Exercise aim: The entries below are to be copied exactly, with every picture left out.

Information shown:
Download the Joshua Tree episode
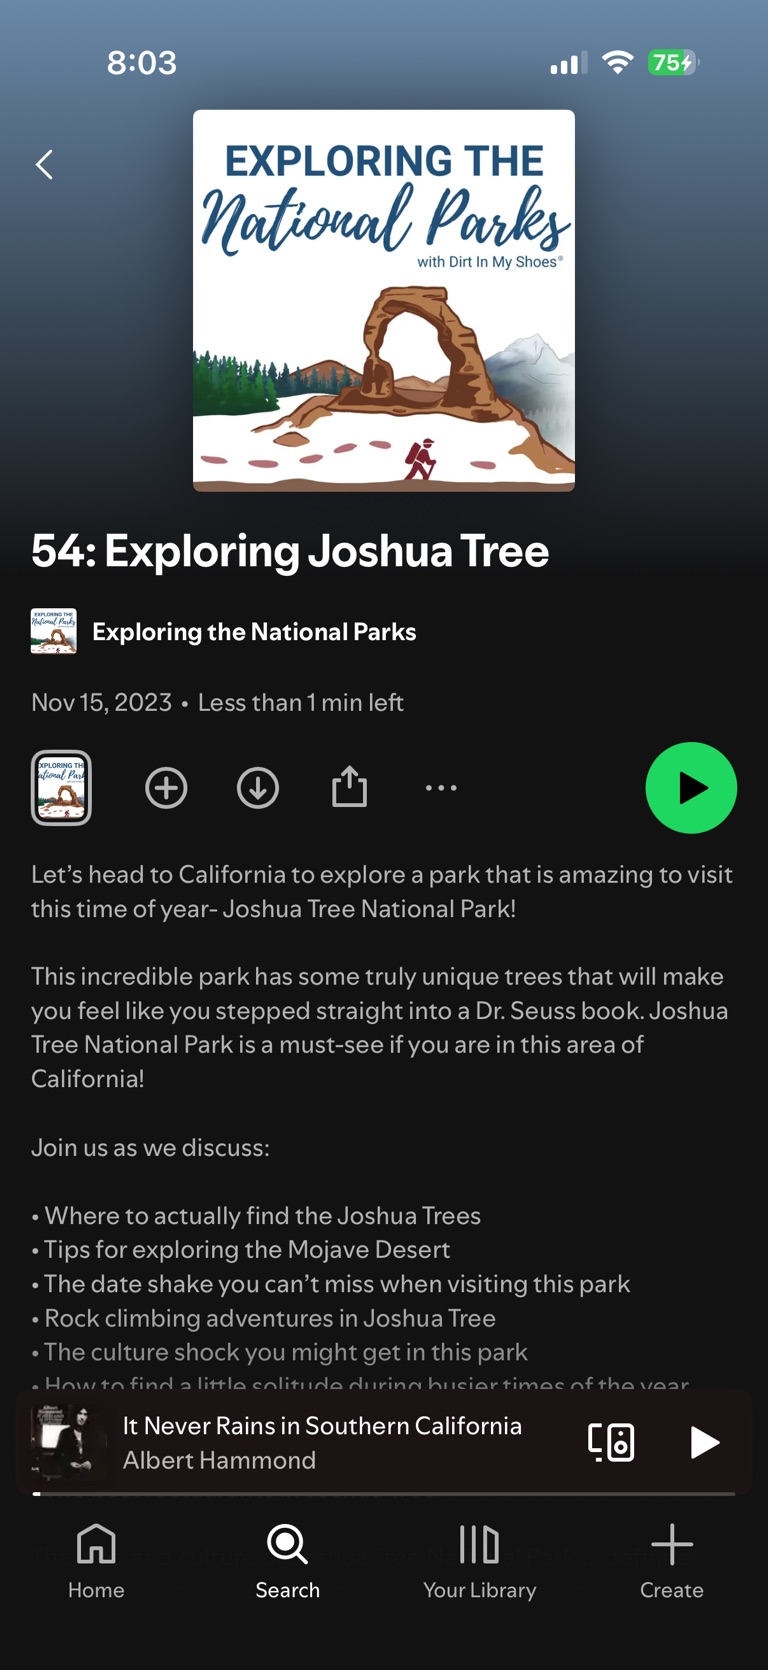(257, 788)
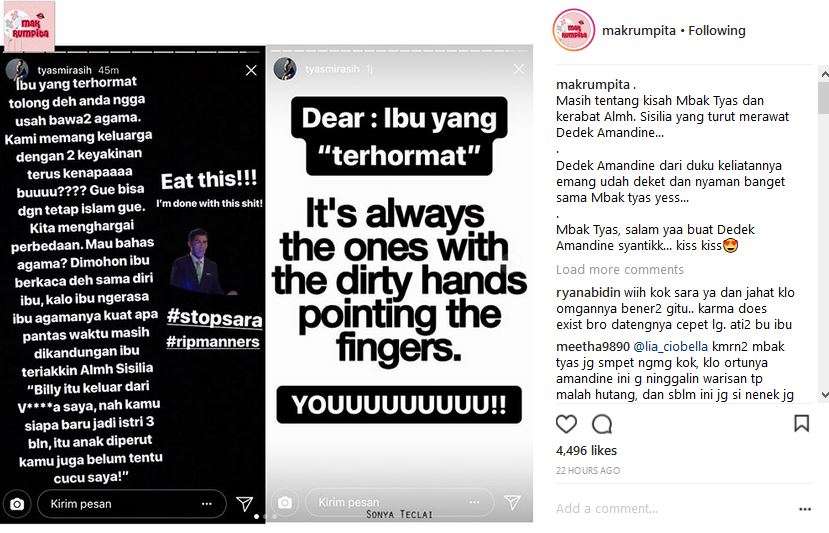The image size is (829, 533).
Task: Toggle Following status for makrumpita
Action: pos(717,31)
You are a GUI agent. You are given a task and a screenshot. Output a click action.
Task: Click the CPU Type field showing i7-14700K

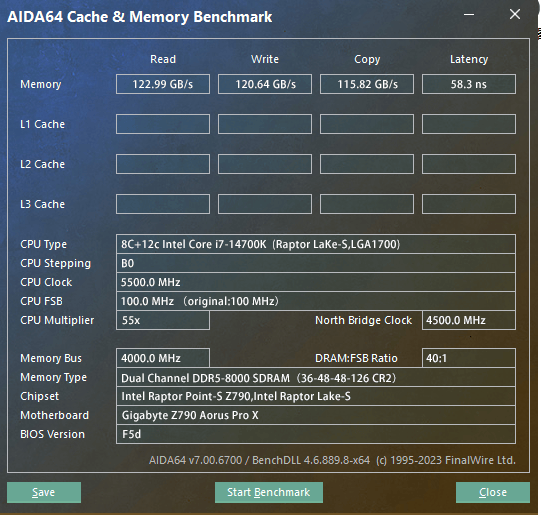316,244
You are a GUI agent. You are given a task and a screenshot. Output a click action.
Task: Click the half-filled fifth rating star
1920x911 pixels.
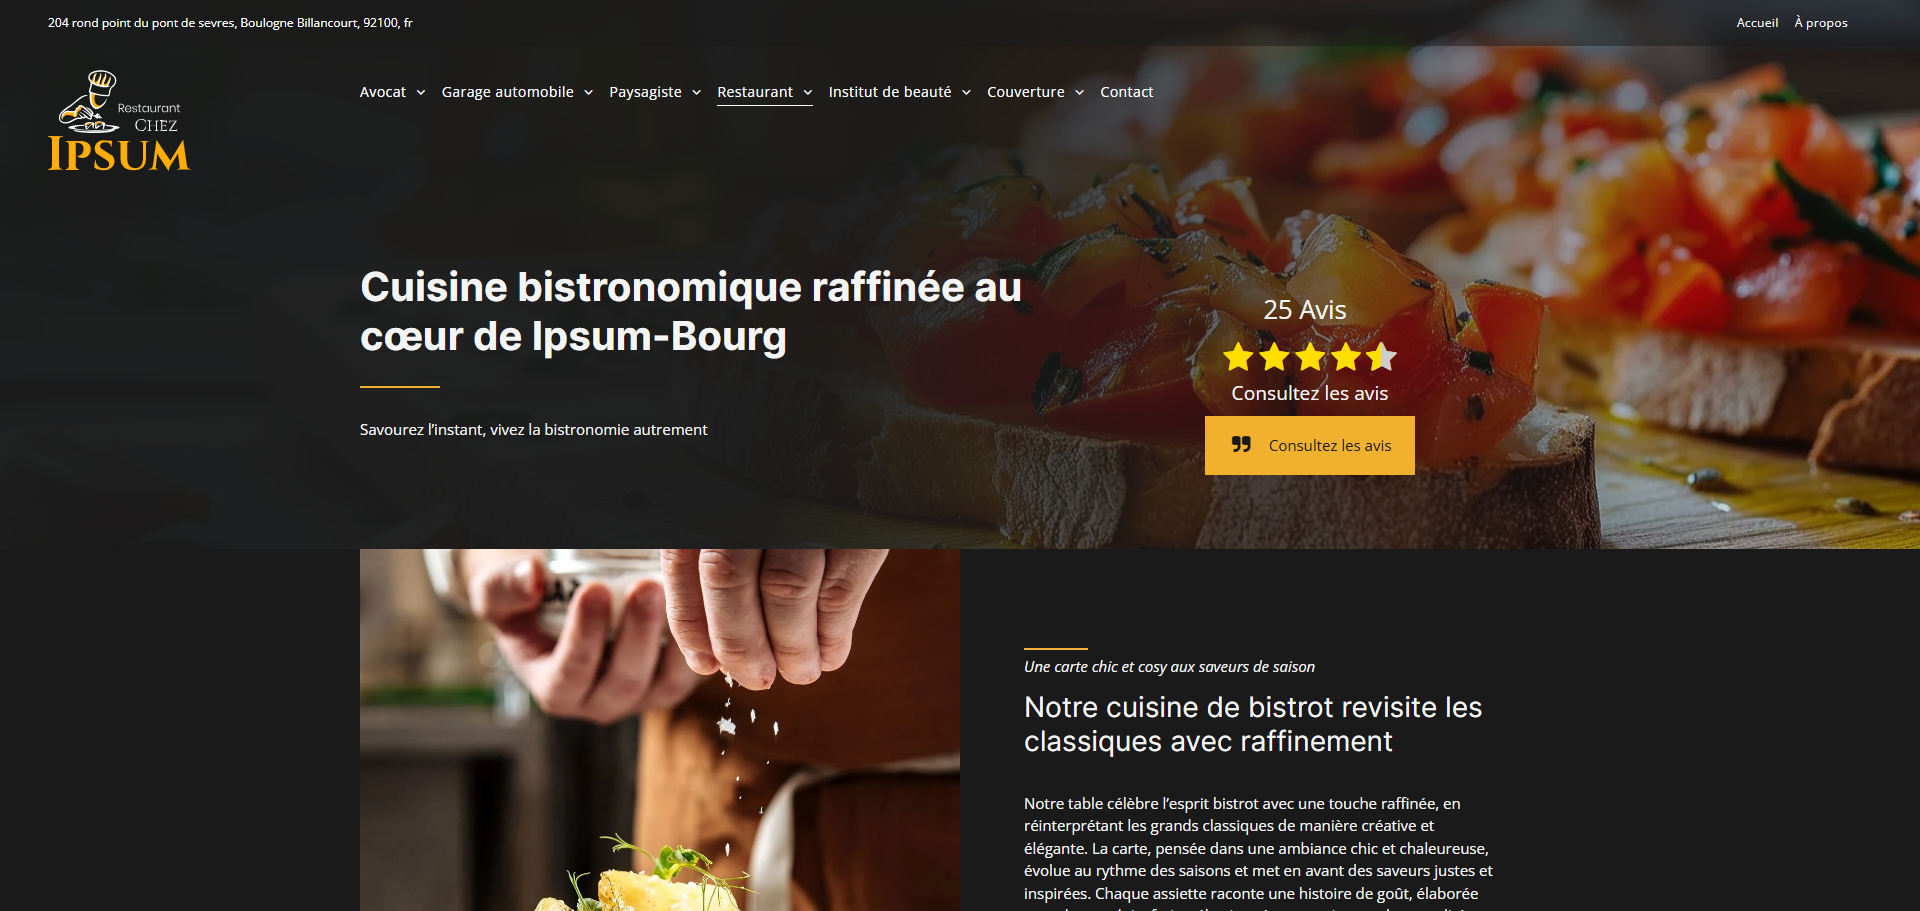(x=1382, y=357)
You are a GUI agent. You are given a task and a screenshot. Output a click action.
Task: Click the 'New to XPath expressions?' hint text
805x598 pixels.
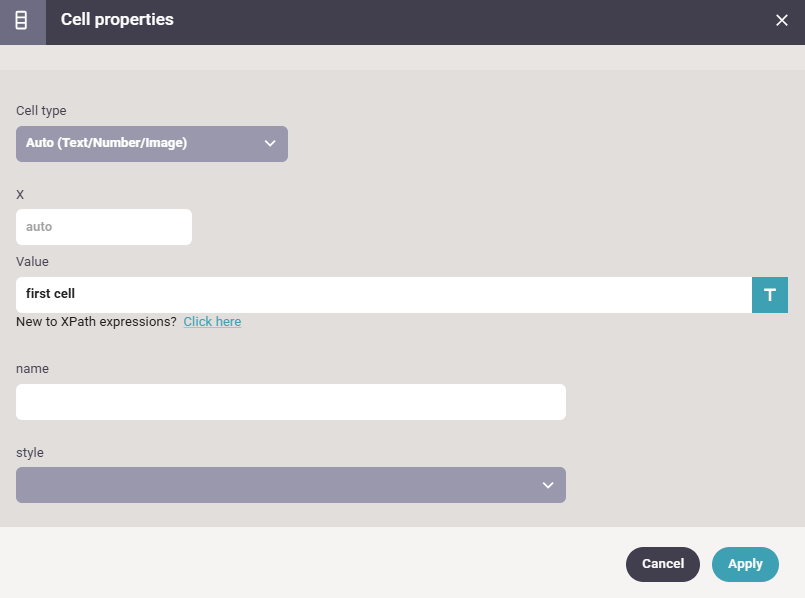[x=96, y=322]
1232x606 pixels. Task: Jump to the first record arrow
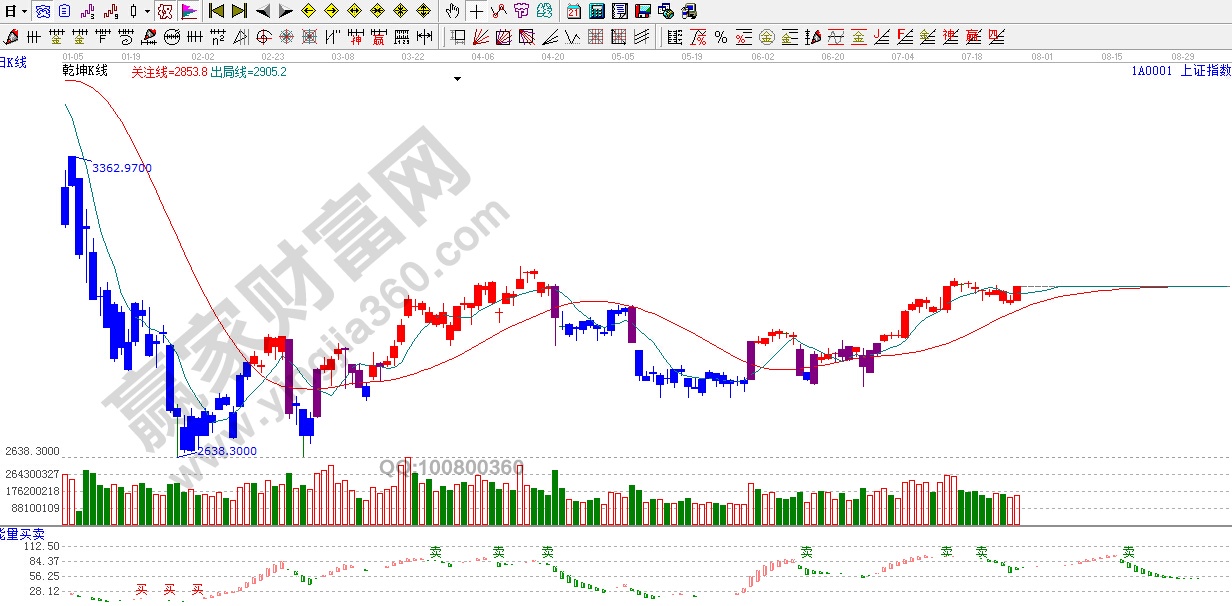(215, 12)
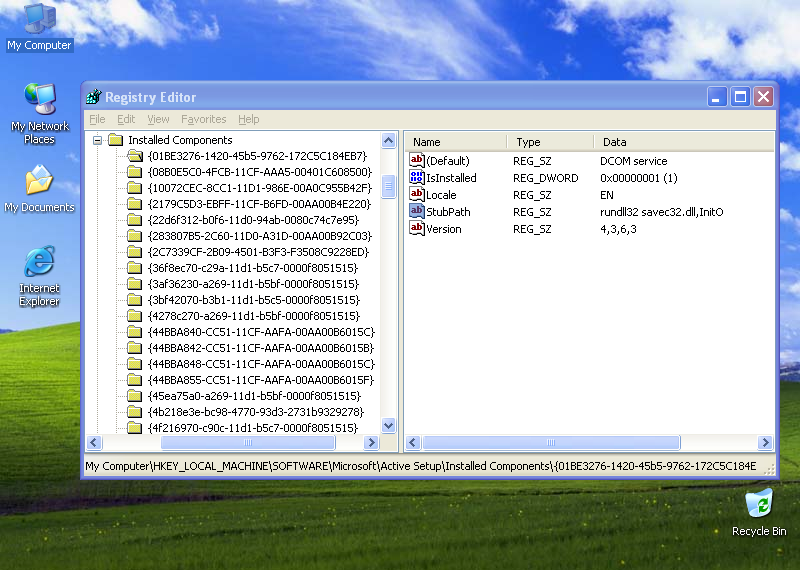Click the Registry Editor title bar icon
The image size is (800, 570).
point(94,97)
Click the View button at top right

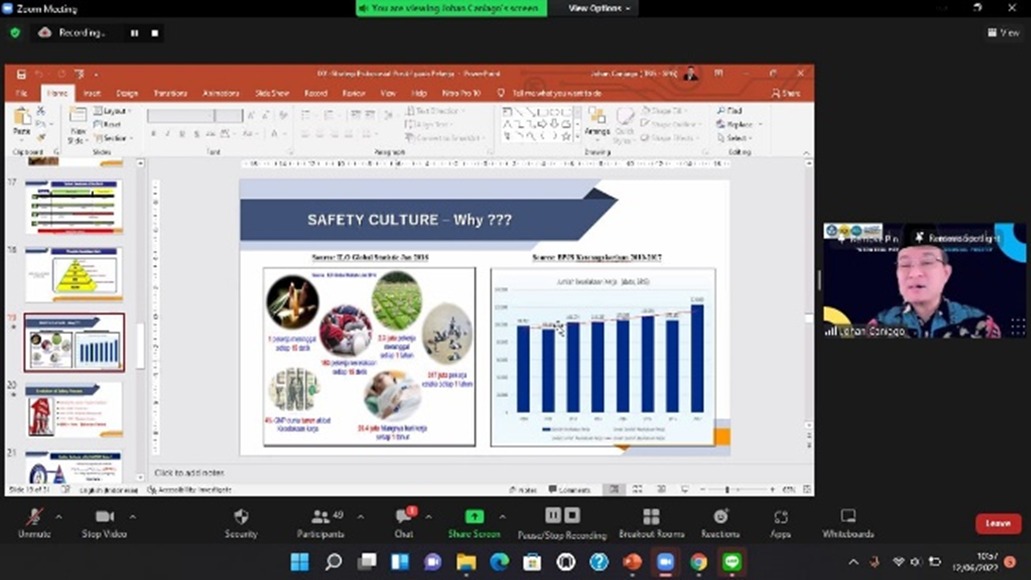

Solution to the problem:
Download the Joshua Tree episode
(257, 788)
The image size is (829, 533).
Task: Toggle Following status for makrumpita
Action: pos(717,31)
You are a GUI agent. You are given a task and a screenshot. Output a click action.
Task: Click the CPU Type field showing i7-14700K

316,244
You are a GUI agent. You are given a task and a screenshot. Output a click action.
Task: Click the half-filled fifth rating star
1920x911 pixels.
(x=1382, y=357)
You are a GUI agent. You are given a task and a screenshot. Output a click action.
Task: Click the 'New to XPath expressions?' hint text
805x598 pixels.
[x=96, y=322]
1232x606 pixels. Task: Jump to the first record arrow
(215, 12)
Click the Registry Editor title bar icon
The image size is (800, 570).
point(94,97)
Click the View button at top right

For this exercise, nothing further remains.